I mean, we live in a world where people are rewarded according to, to what people are willing to pay for, and because people are willing to. Pay a thousand bucks for a smartphone, then there's a lot of money in the coffers of the tech companies to, to hire those engineers and make them even better. The way our healthcare system works, it, it doesn't really allow anyone anywhere. I mean, there's no healthcare system anywhere in the world with like hundreds
of engineers devoted to medical AI . But if you took a step back, or if, let's say another way you land as an alien on the planet, you might wonder where the priorities of a population are, you know, when we have hundreds of engineers focused on clicks and advertising, and we have only a handful in our healthcare systems focused on how to better integrate these exciting new technologies in into patient care.
So , maybe that's probably the, the best answer for now, . So, final question and we'll end on a, on a upbeat note, what are you most excited about in the next five years for medical AI? Well, I think it's this idea of implementation, isn't it? I mean, we've come to this really exciting moment where we can, we know the computers can make useful predictions, and it's time to deploy it. And so that's what I think is exciting.
But I think it will take much of the next, you know, three to five years to really build momentum in that arena. Because medicine historically changes quite slowly and it changes through rigorous trials that are blinded and that show outcome changes. And then those trials are reviewed by large groups of wise world people who then write guidelines. Realizing I'm now in some of those groups.
And those guidelines are then produced by professional societies and then slowly, opinion changes and then payers change and that's the rate of change. And then the regulatory bodies obviously are there as well. And so I, for that reason, I think things change much more slowly. You look at the speed at which our tech companies change the hardware every year. They have new things and, and, and then look at how fast our hardware, let's say, have a defibrillator has changed it.

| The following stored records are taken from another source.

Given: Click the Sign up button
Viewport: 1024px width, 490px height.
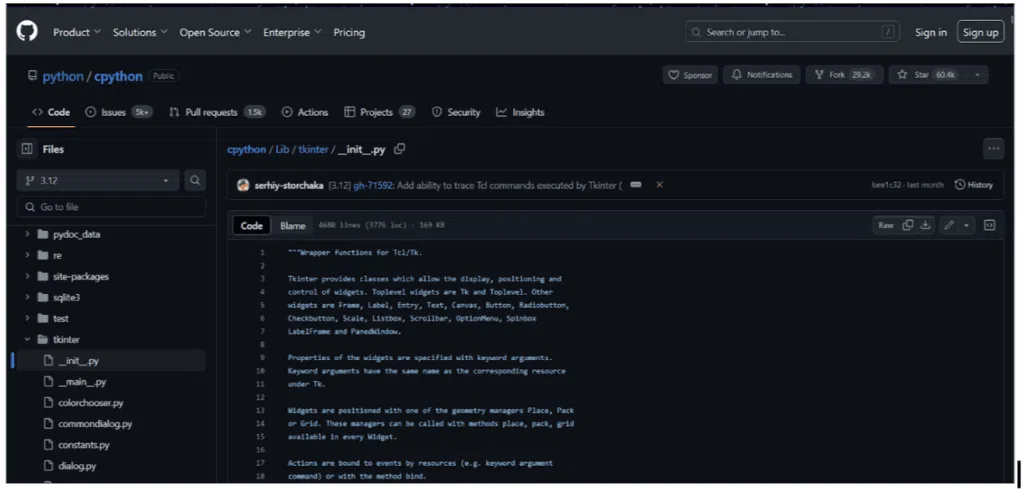Looking at the screenshot, I should click(980, 32).
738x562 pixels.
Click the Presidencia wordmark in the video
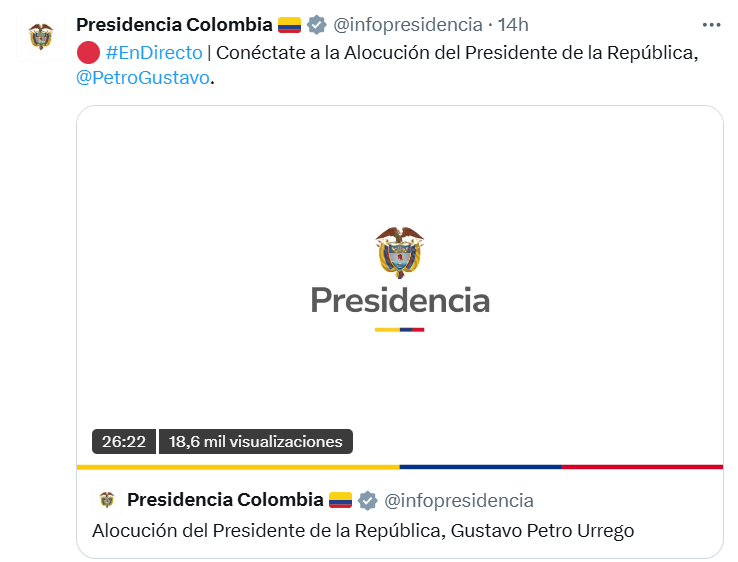(x=399, y=300)
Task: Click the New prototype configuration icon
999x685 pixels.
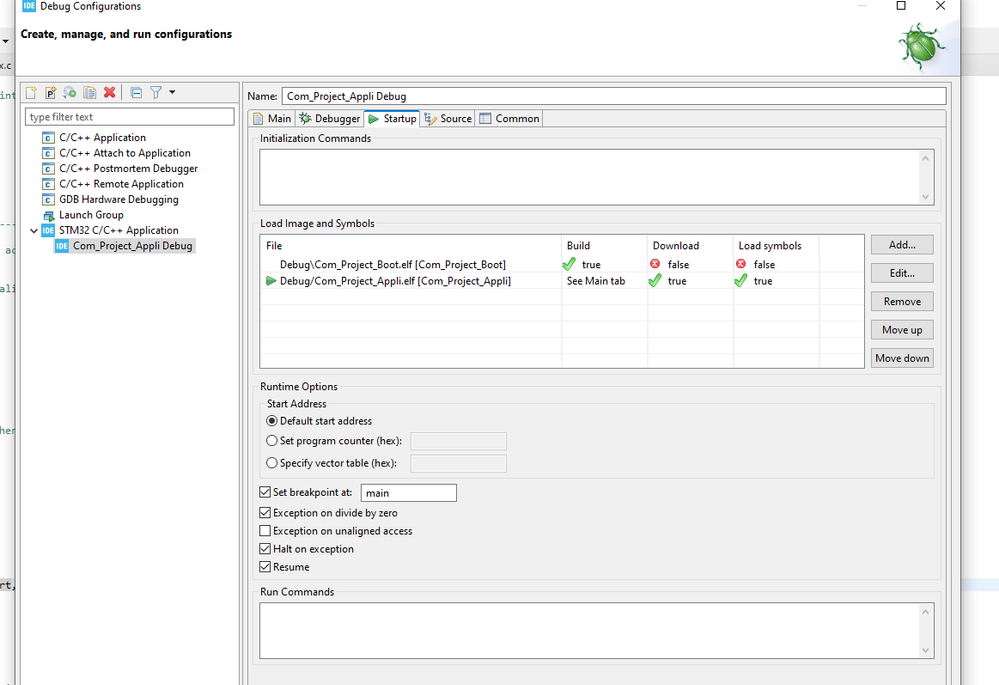Action: point(50,93)
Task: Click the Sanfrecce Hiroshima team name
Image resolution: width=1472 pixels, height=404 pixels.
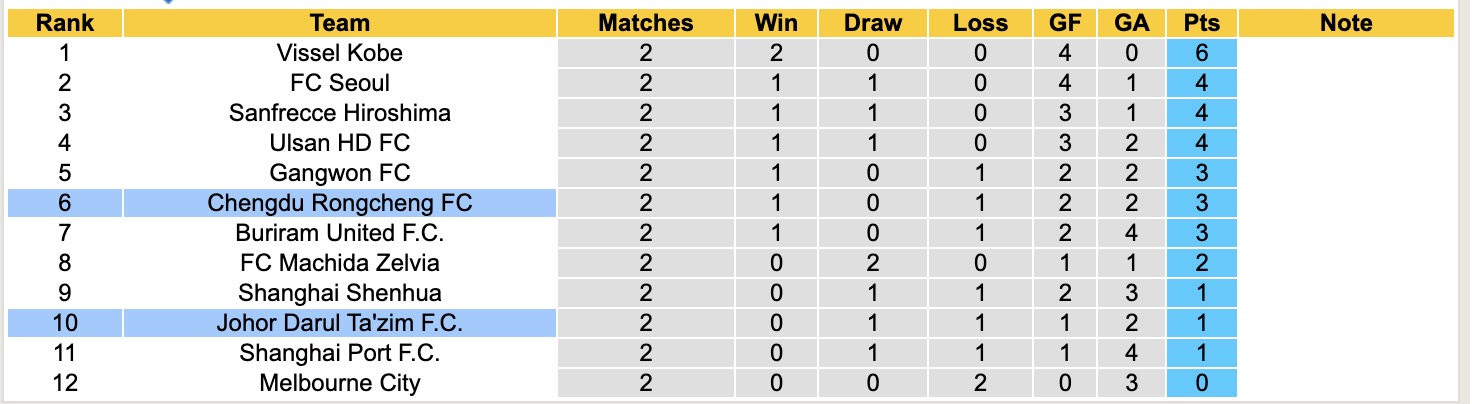Action: [340, 113]
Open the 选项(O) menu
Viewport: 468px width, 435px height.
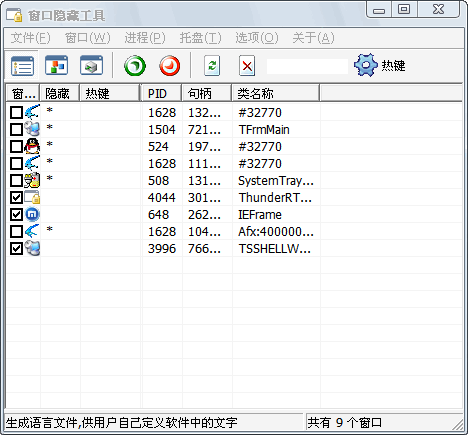pyautogui.click(x=257, y=38)
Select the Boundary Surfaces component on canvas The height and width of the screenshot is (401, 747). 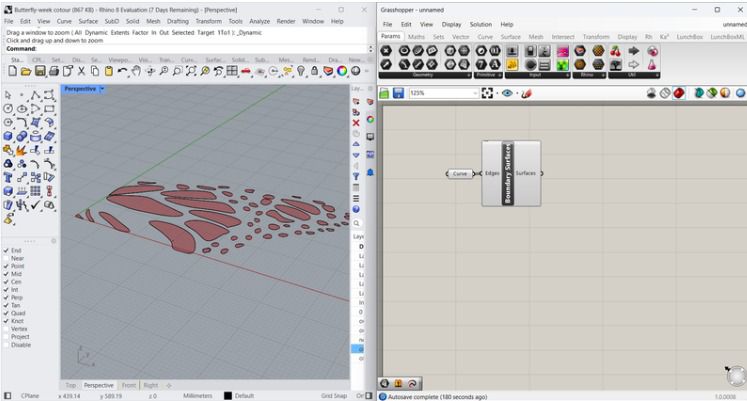click(507, 173)
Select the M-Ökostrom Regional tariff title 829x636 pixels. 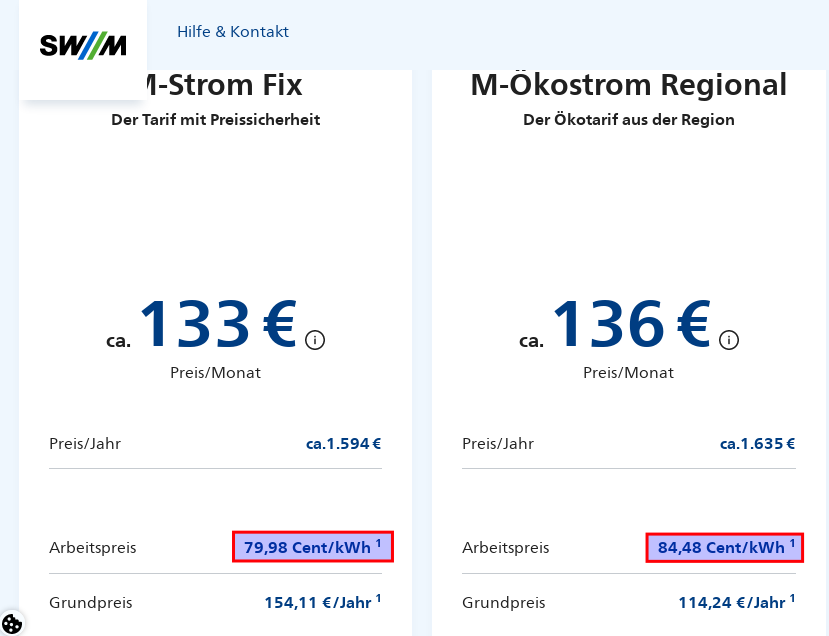(628, 85)
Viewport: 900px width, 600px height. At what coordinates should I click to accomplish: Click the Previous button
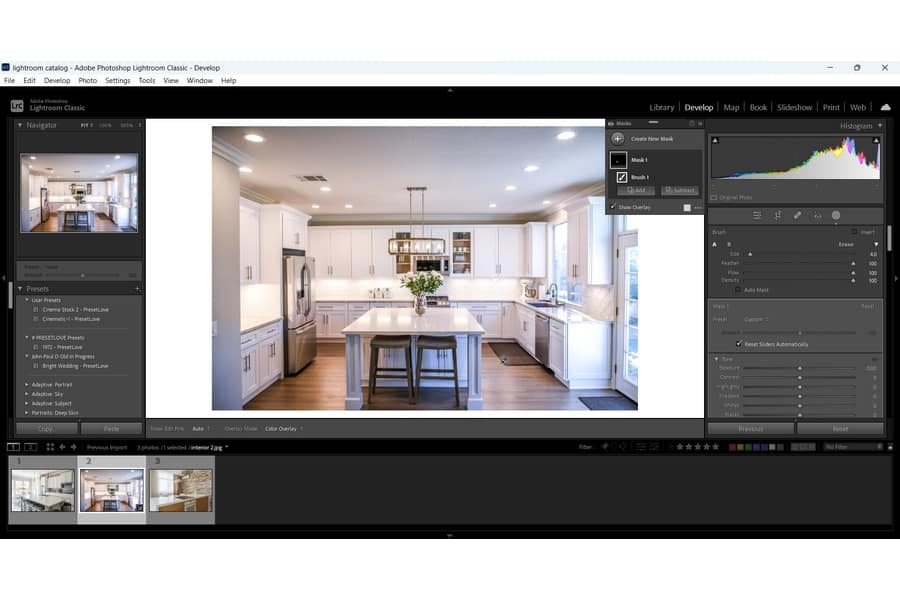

It doesn't change at that kind of speed, but there's actually no reason why it wouldn't, other than the fact that medicine has to move more slowly because of regulation and because of rigorous trials are required and they take time and money. So I think that five years probably a good time period in which to think about the future really changing. And I think over that period we'll start to see true implementation.
We'll start to see patients diagnosed early because of the AI, and intervened upon and lives saved. , and I think that's really exciting. You think about what starts as a technology that we deploy on our local computer and then on a server, and then for a population , in a hospital, and that eventually lives are being saved because of an algorithm we develop. I think going back to the next generation and thinking about potential inspiration for a field, I think that's it right there. All right.
Well, I think we'll have to stop there. So I wanted to thank you. I know you're very busy. I found the conversation to be very thought provoking and engaging, and I'd like to thank Euan for being on any JM AI Grand Rounds. Oh, thank you so much. It's been an absolute pleasure. Thanks. We're grateful to Euan Ashley for joining us. And we're grateful to you for listening to NEJM AI Grand Rounds. We hope you found Euan's comments as insightful as we did.